Listed entries:
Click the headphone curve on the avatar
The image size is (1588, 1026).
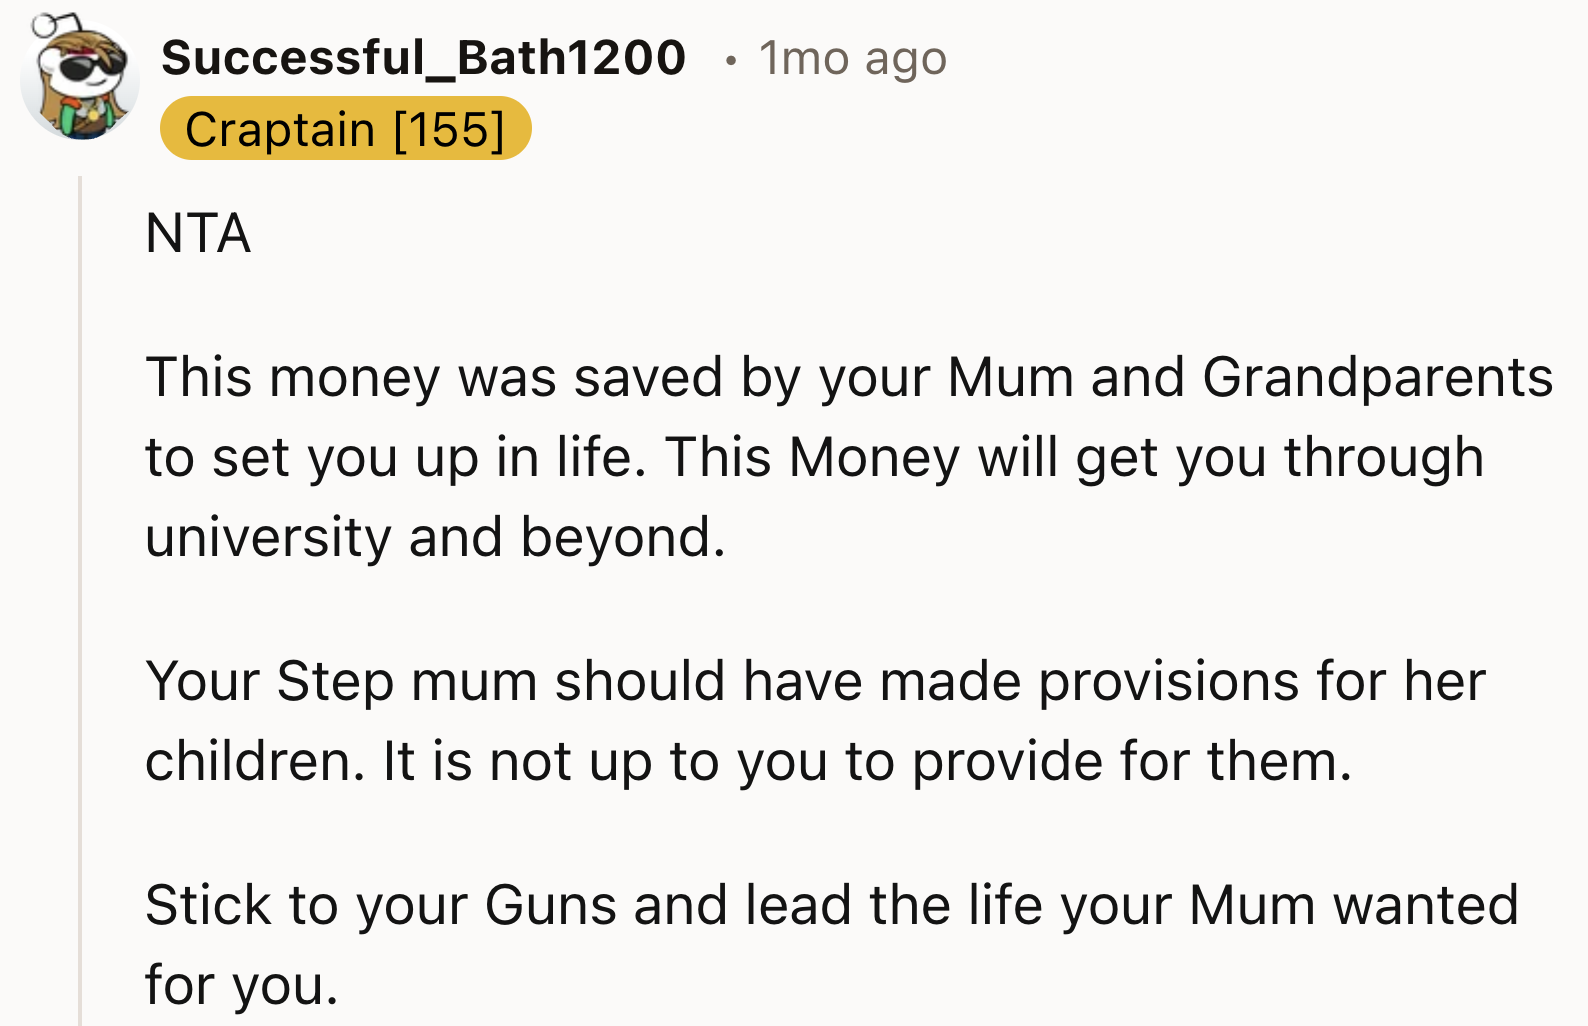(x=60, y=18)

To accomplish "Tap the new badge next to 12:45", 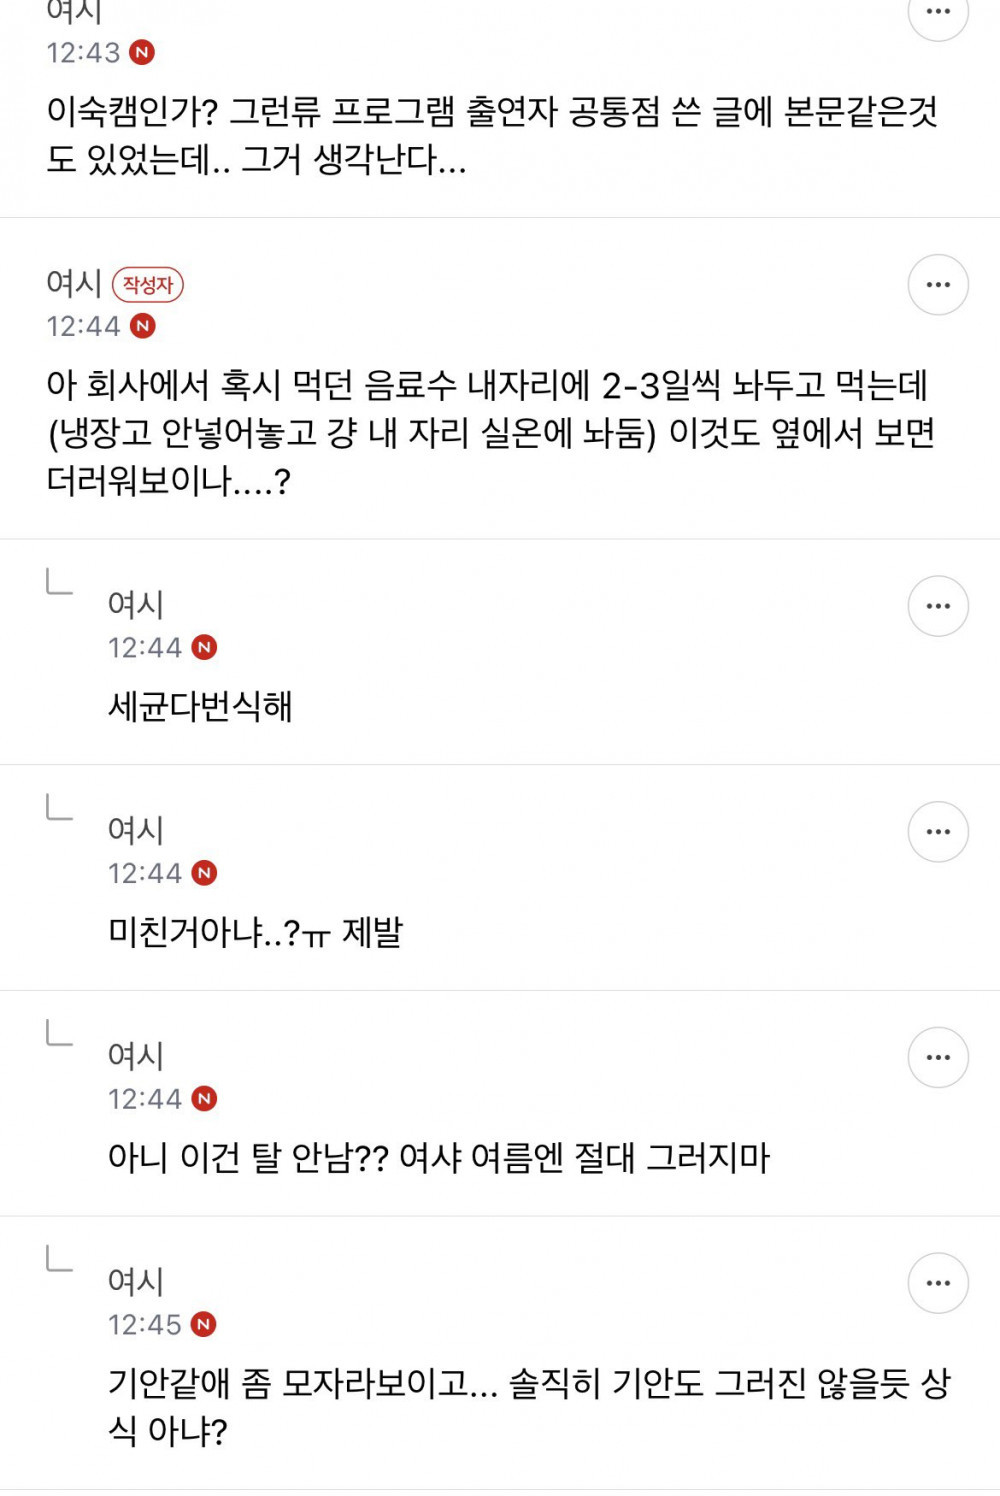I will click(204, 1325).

--

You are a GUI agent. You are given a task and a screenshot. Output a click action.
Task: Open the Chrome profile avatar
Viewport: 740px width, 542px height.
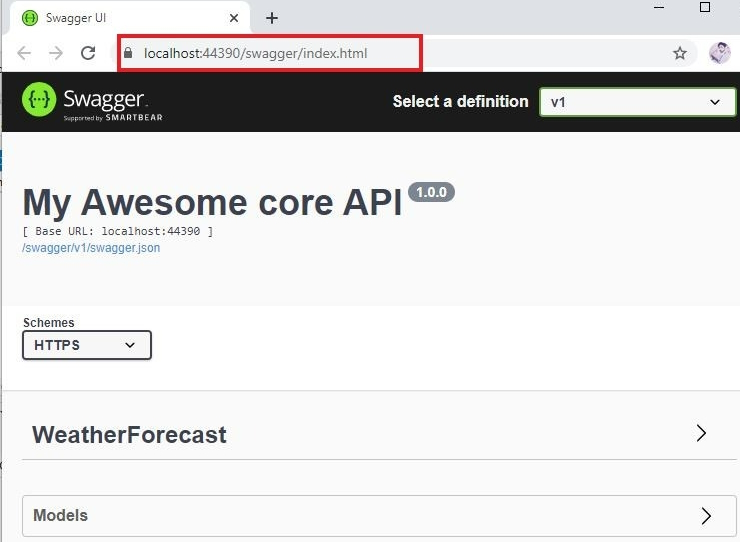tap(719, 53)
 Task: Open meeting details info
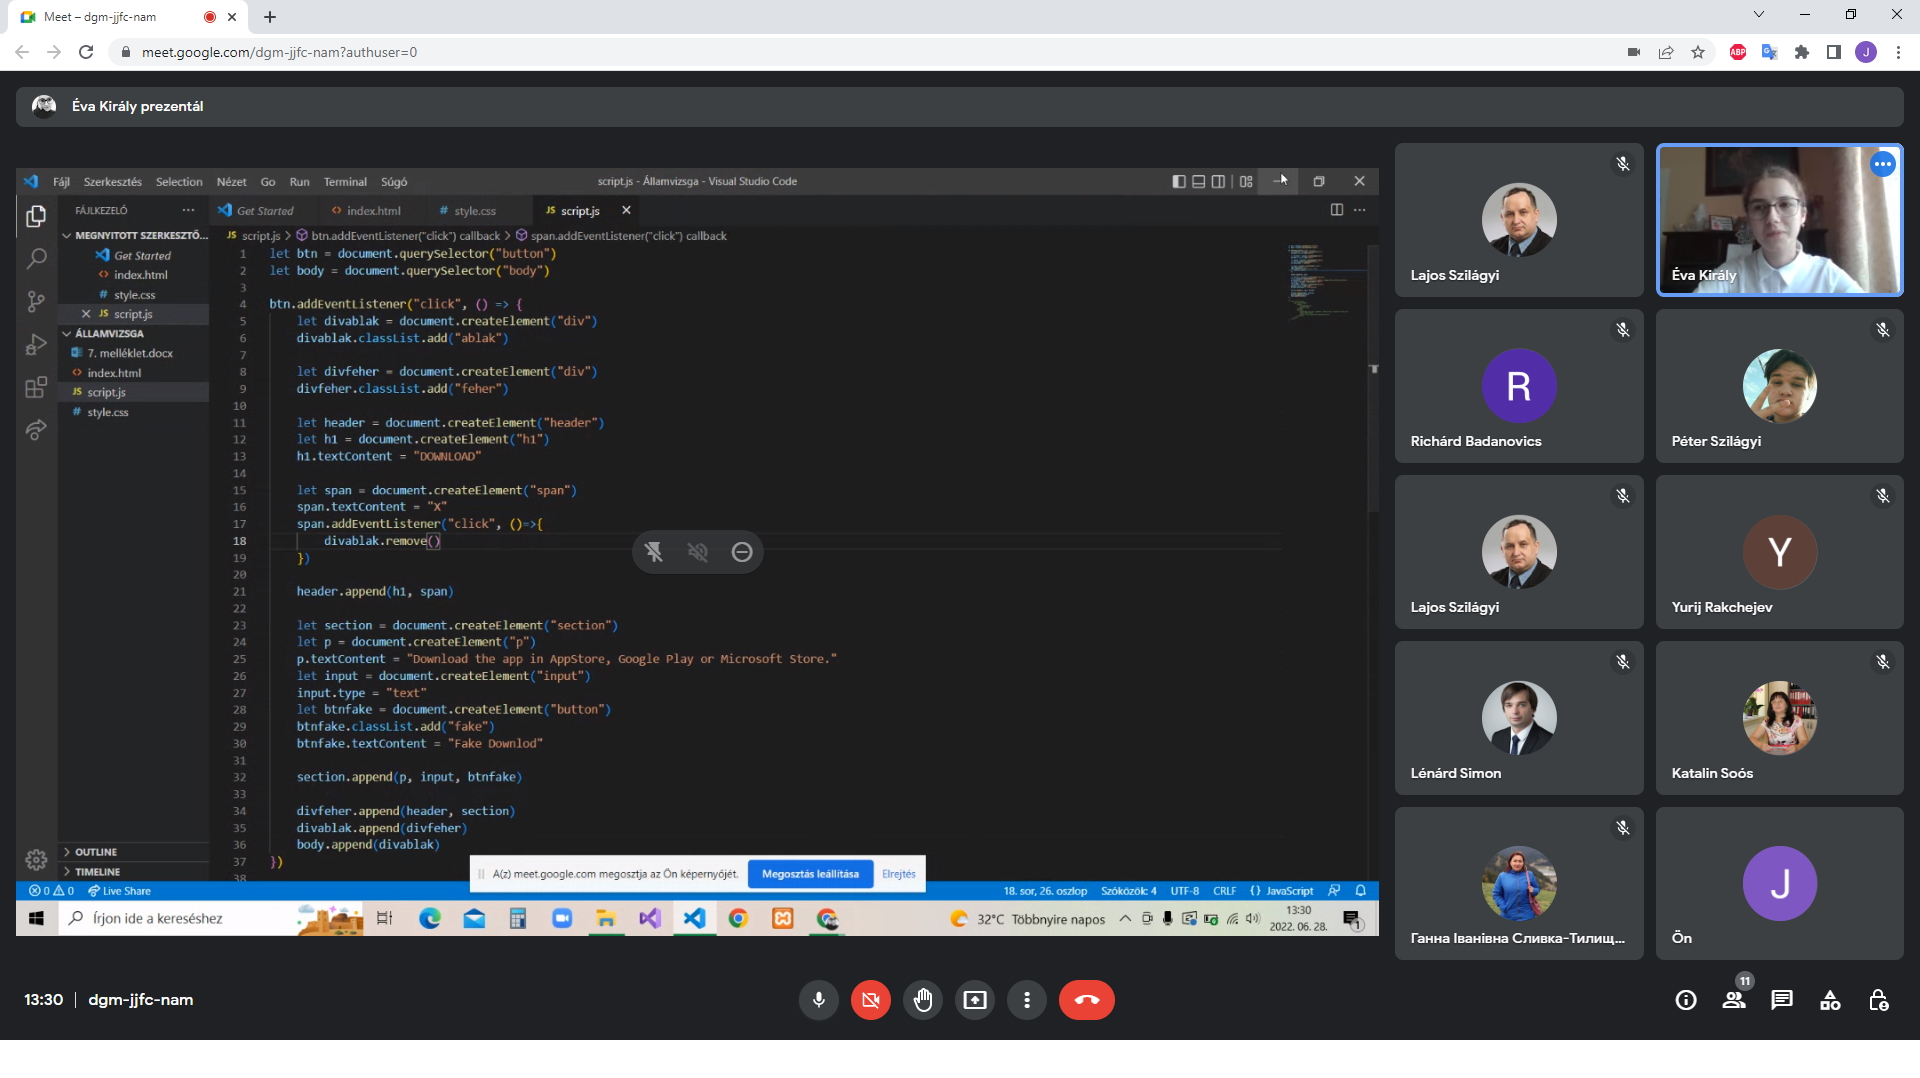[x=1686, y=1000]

Exercise description: Pick out every line above that contains the word "avatar" and copy it.

Exercise output:
Click the headphone curve on the avatar
Task: Open the Chrome profile avatar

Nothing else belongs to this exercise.